Federal Regulation

CFA Urges Congress to Consider Extraordinary Levels of Capital Growth in Renewal of Terrorism Insurance

Nearly $600 Billion Surplus by Property/Casualty Insurers Dwarfs $24 Billion Losses from 9/11

Washington, DC – As Congress begins consideration of the future of the nation’s terrorism insurance law – the Terrorism Risk Insurance Act (TRIA) – the Consumer Federation of America (CFA) urges Members of Congress to consider the extraordinary growth and levels of the property/casualty industry’s surplus capital as well as the taxpayer subsidies this industry is receiving.

By the end of last year, this surplus reached a near-record level of $586.9 billion, according to data released by the industry’s Insurance Services Organization (ISO). Prior to the 9/11 attacks, the industry’s surplus was only $326 billion.

“The current industry surplus of nearly $600 billion dwarfs the $24 billion (in 2013 dollars) of insurer losses from 9/11,” said J. Robert Hunter, CFA Director of Insurance and former Texas Insurance Commissioner and Federal Insurance Commissioner. “The industry can easily afford the losses of up to $100 billion that the current act would cover,” he added.

The key measure of the safety and soundness of the property/casualty industry is its ratio of net written premiums to policyholder surplus. In recent years, because of the increase in weather-related catastrophic events and fear of terrorism, the ratio considered to be safe by experts has been lowered from 2.00 to 1.50. However, at the end of last year, the industry’s ratio stood at only 0.77. Even the after-tax effects of $100 billion of industry losses from an almost unimaginable terrorist event would only increase this ratio to an ultra-safe 86 percent.

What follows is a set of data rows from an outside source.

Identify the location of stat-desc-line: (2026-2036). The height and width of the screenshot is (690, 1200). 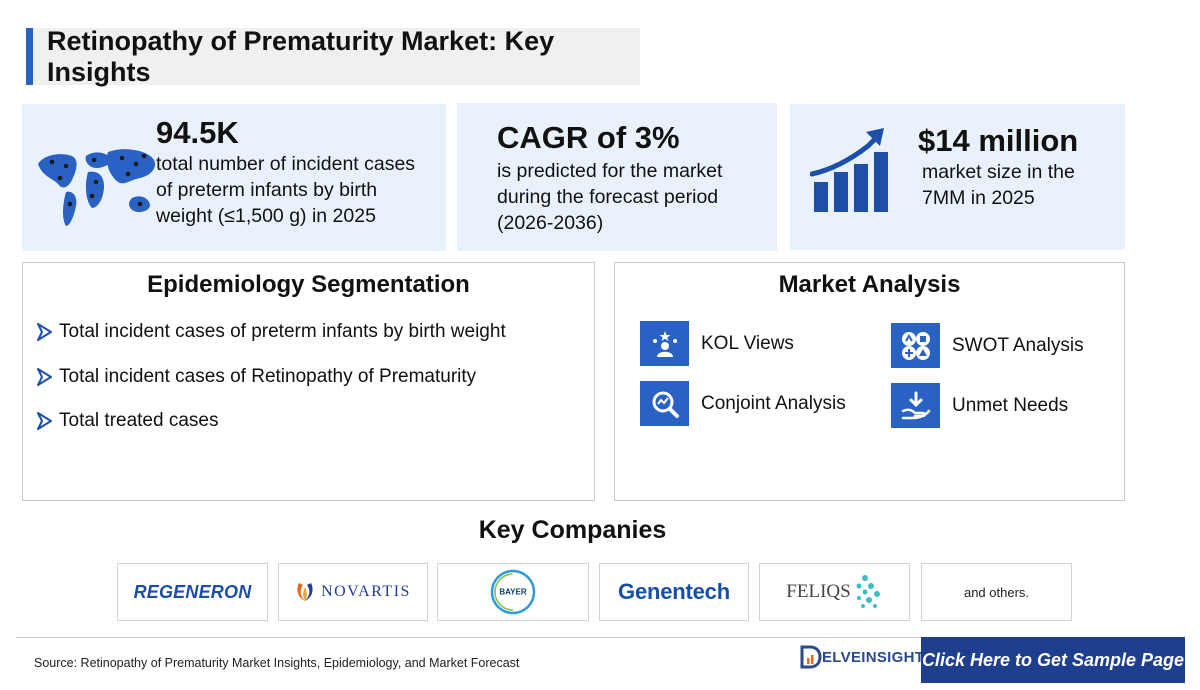
(550, 223).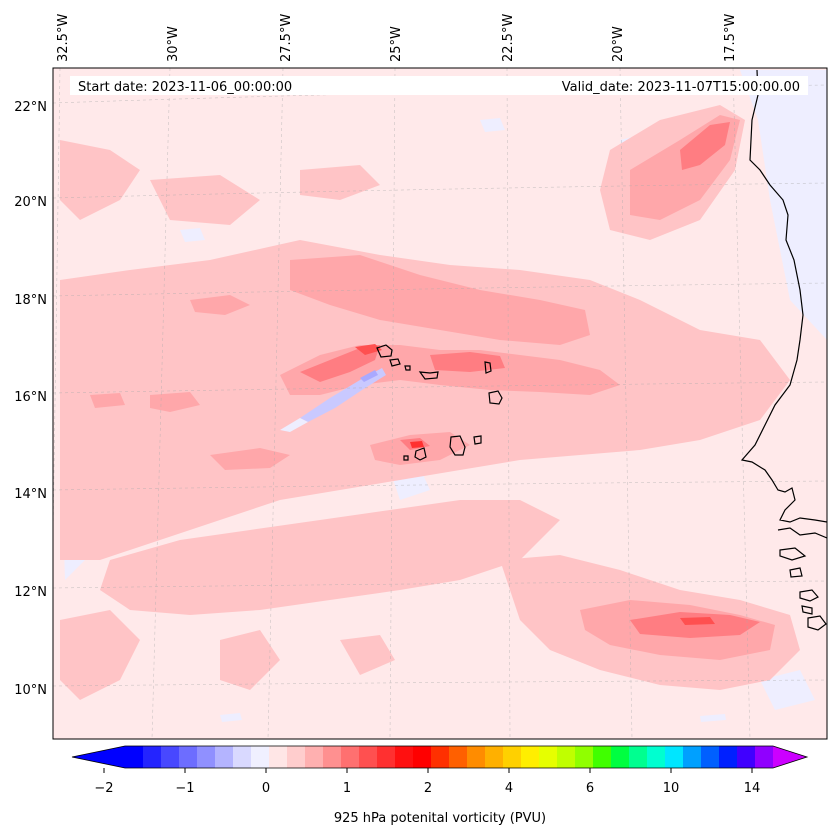 The image size is (837, 836). What do you see at coordinates (508, 38) in the screenshot?
I see `lon-label: 22.5°W` at bounding box center [508, 38].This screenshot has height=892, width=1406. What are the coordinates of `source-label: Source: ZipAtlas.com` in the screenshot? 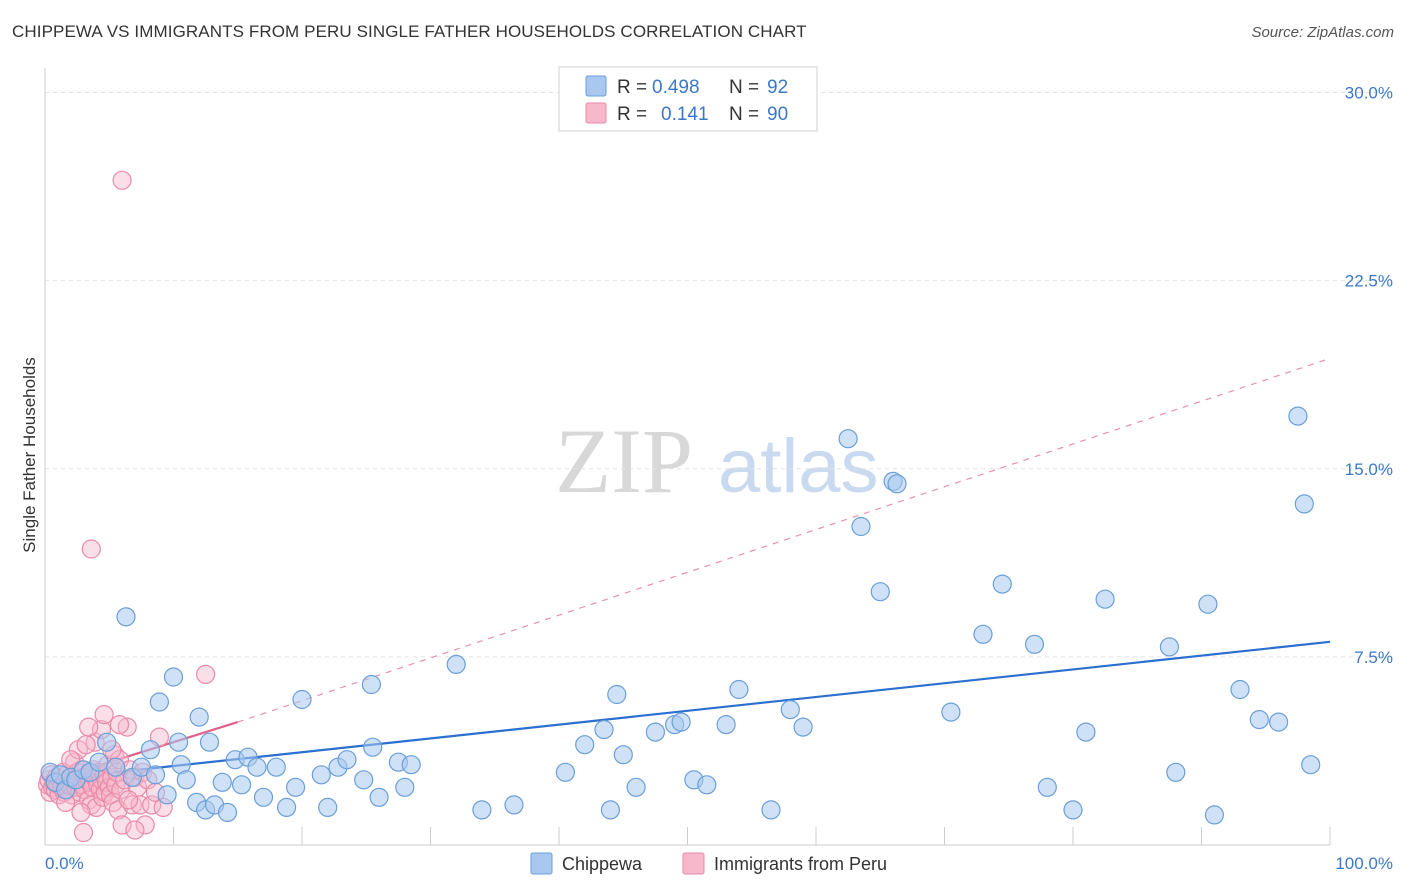 It's located at (1322, 32).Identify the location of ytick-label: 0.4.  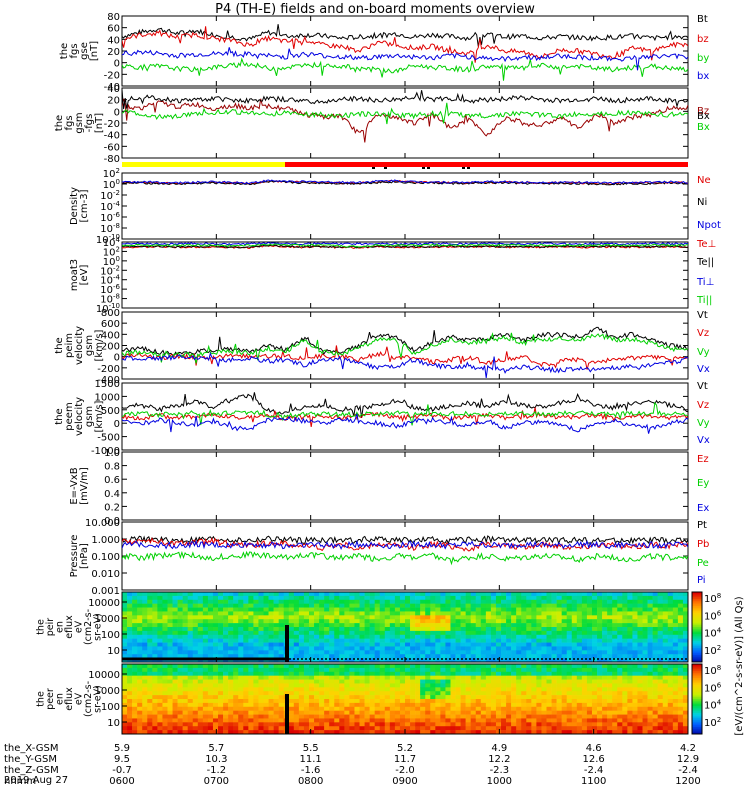
(112, 494).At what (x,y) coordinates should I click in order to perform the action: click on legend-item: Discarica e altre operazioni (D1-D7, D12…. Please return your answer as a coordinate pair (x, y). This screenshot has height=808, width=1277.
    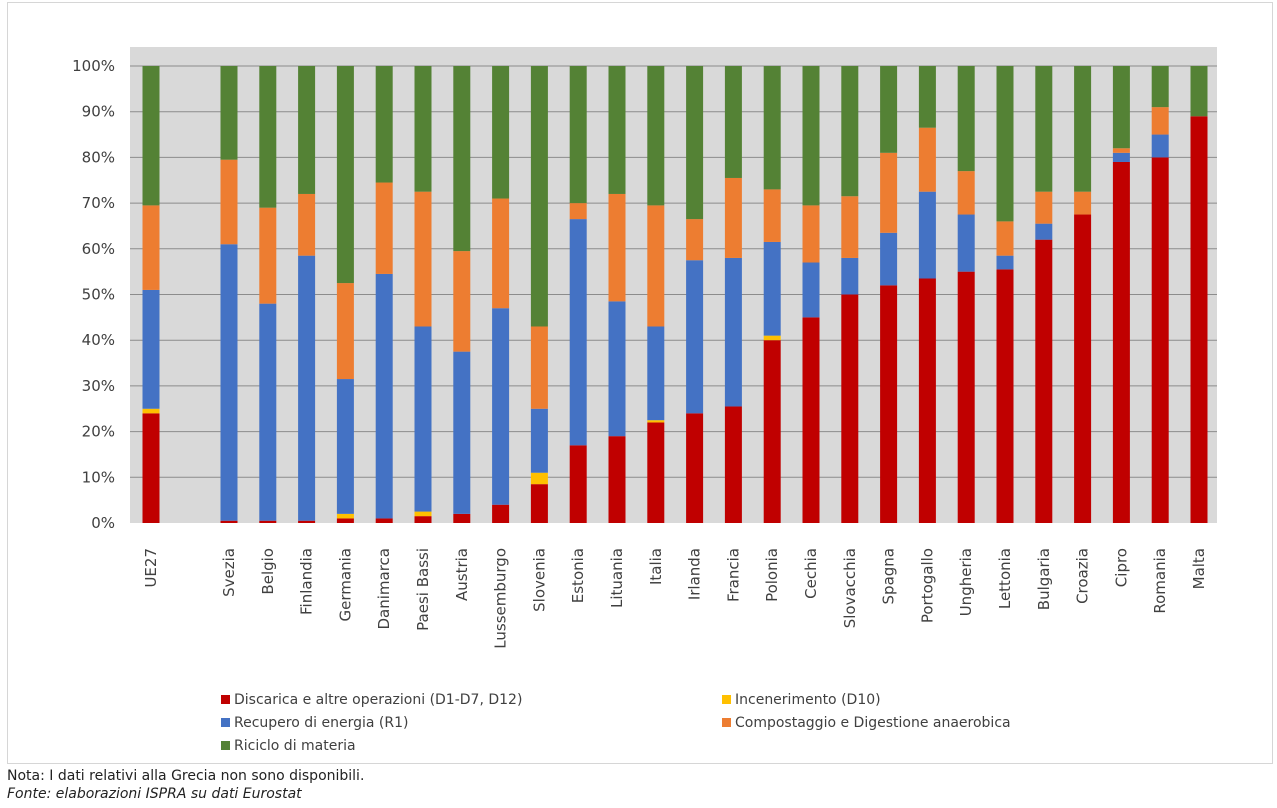
    Looking at the image, I should click on (372, 700). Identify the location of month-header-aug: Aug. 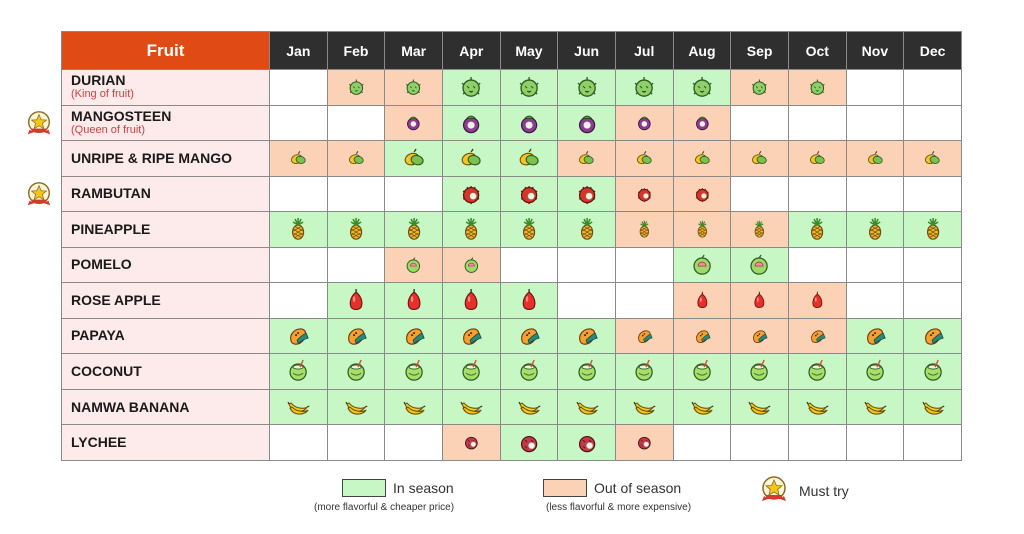
(702, 50).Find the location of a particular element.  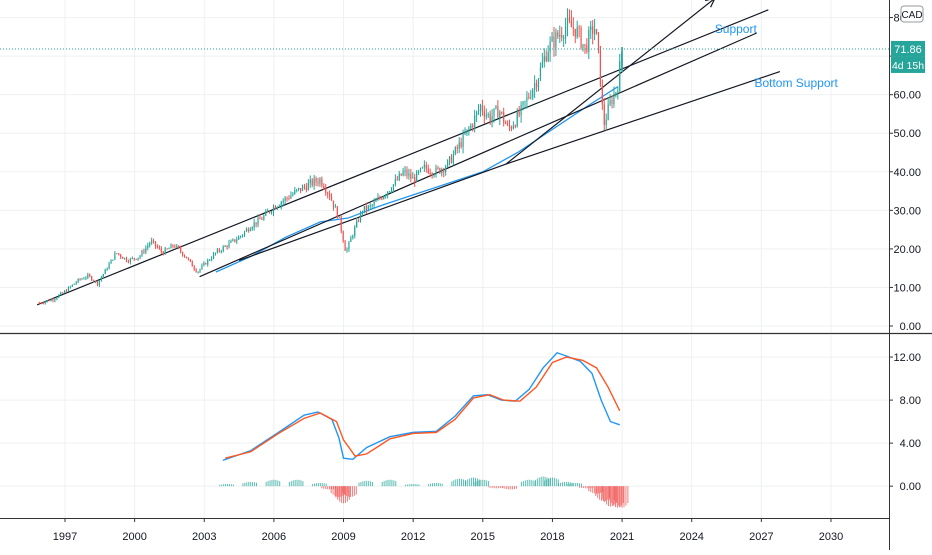

y-tick-label: 40.00 is located at coordinates (907, 173).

If the industry does not need TRIA, why then have they begun urging Congress to renew the act and expand its coverage?  One explanation is that, despite the absence of any significant terrorist losses since 9/11, they have become “nervous nellies” on the issue, preferring extreme caution to their normal risk-taking role to the detriment of those needing permanent insurance protections in place (TRIA was never intended to be permanent).

Another explanation is that insurers are profiting from TRIA.  The Congressional Budget Office has estimated that, from 2008 through 2012, the cost to U.S. taxpayers was $3.1 billion, with an additional $3.3 billion expense projected through 2017.  CFA estimates that the total subsidy from 2002 to 2012 was over $7 billion. The subsidy occurs because the federal reinsurance program in TRIA, which backs up the private insurers, is free – no premiums are charged. Had actuarially sound premiums been charged, the Treasury would now enjoy over $7 billion in reserves to offset future terrorist attack costs.

“We understand the desire of the insurers to keep a free reinsurance program and thus further expand their profits, but at a time of record-breaking federal budget deficits, we question the wisdom of providing multi-billion dollar subsides to an industry that can easily afford to insure many terrorist events even larger than 9/11,” said CFA’s Hunter.  “If there are instances where it has been difficult to obtain insurance coverage, the Federal Insurance Office should work with appropriate state insurance commissions to examine and efficiently mitigate these deficiencies,” he added.